◆ CONSIGNA
Prosigue el relato del encuentro con la fotógrafa Inés Ulanovsky a partir de su última oración.

◆ TEXTO PROPORCIONADO
Por Josefina Marino
Es viernes a la tarde y quedé en encontrarme con ella
en algún lugar cercano a la intersección de las calles Gascón y Avenida Córdoba,
a las 15.30. Tras un mensaje vía Whatsapp, mi entrevistada me confirma que la
cita será en un café que queda al lado del Sanatorio Güemes. Me dirijo hacia
allá y cuando llego a la esquina la veo hablando por teléfono celular. Dudo un
momento si es ella (jamás nos vimos en persona), pero al instante descubro
que no puede ser otra que la fotógrafa Inés Ulanovsky.

◆ LISTADO
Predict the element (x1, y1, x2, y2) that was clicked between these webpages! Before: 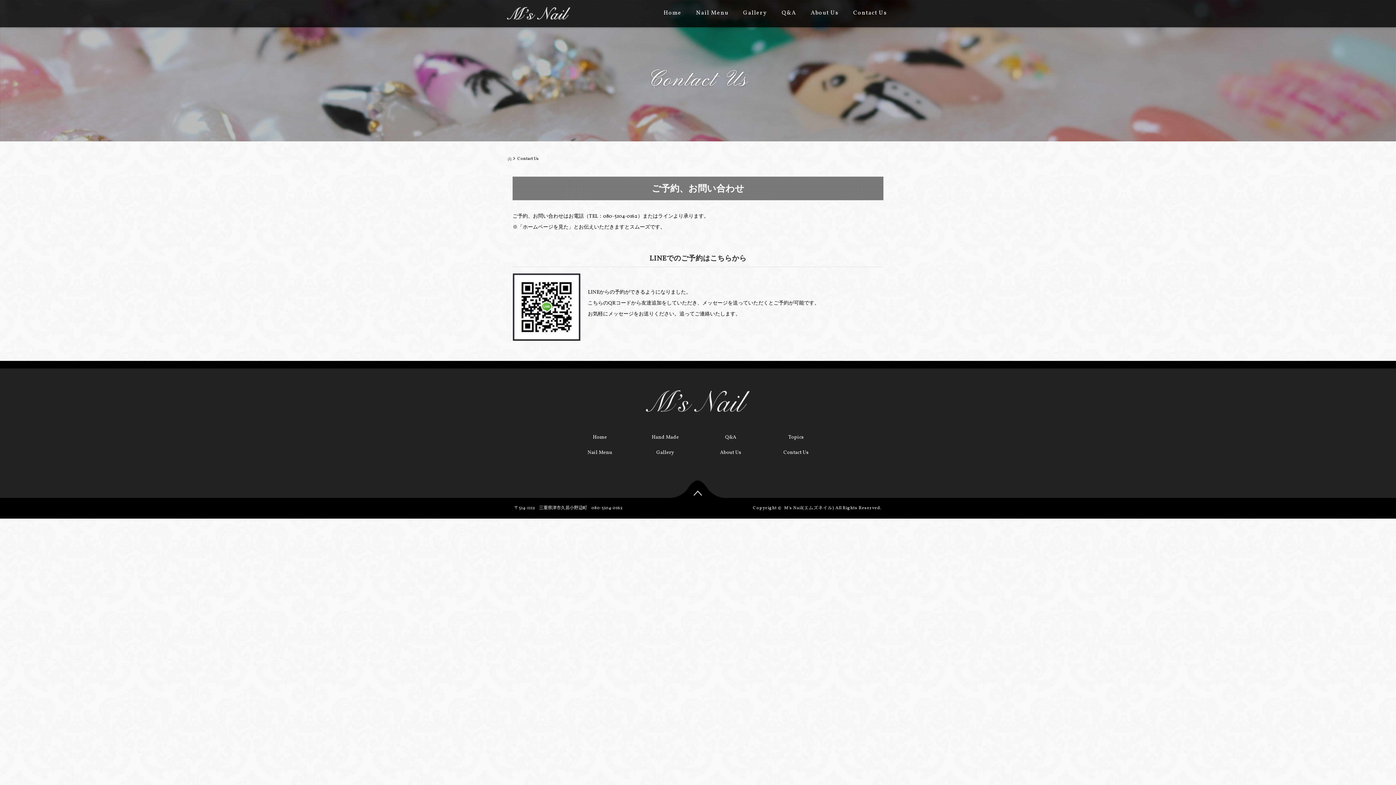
---
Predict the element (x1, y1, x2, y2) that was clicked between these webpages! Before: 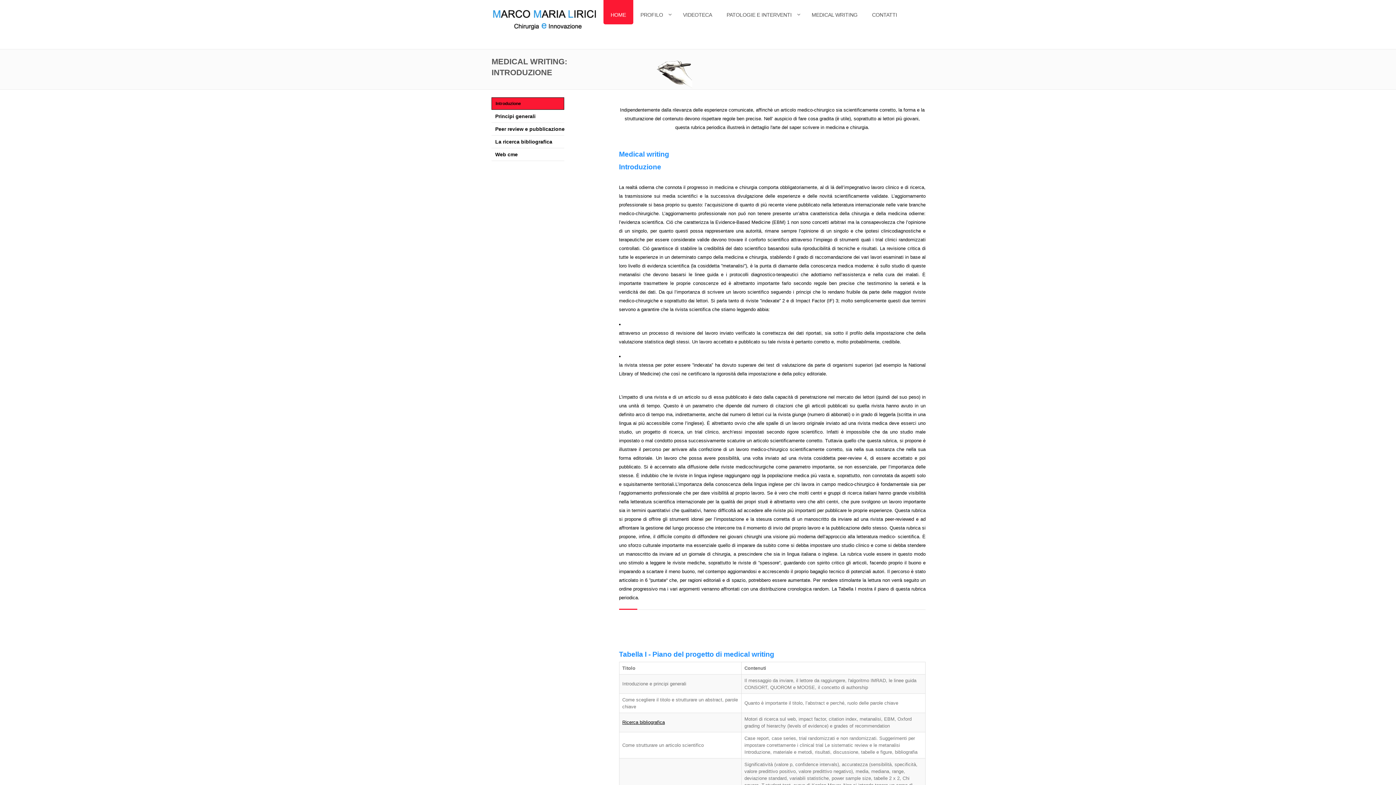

◆ RESPUESTA ESPERADA
Proviene de una familia en la cual el periodismo y el contacto con los medios
se respiraba en cada rincón de la casa. Hija del gran Carlos Ulanovsky y de la
reconocida Marta Merkin, Inés se luce
desde muy jovencita como fotógrafa y se desempeña con mucho éxito y calidad. Es innegable que todos sus trabajos llevan su
marca personal, una impronta que combina el talento y la frescura de lo
inesperado. “Yo cuando saco fotos no
intento nada porque siento que se perdería un poco esa cosa mágica que tiene la
foto. Es medio misterioso lo que pasa con la fotografía. Tiene un elemento
mágico, tiene que ver con la intuición”. Y esto es muy cierto, su discurso
se corresponde con el camino que llevó desde los primeros pasos de su
formación.
- Contame
cómo fue tu formación, qué estudios y trabajos tuviste.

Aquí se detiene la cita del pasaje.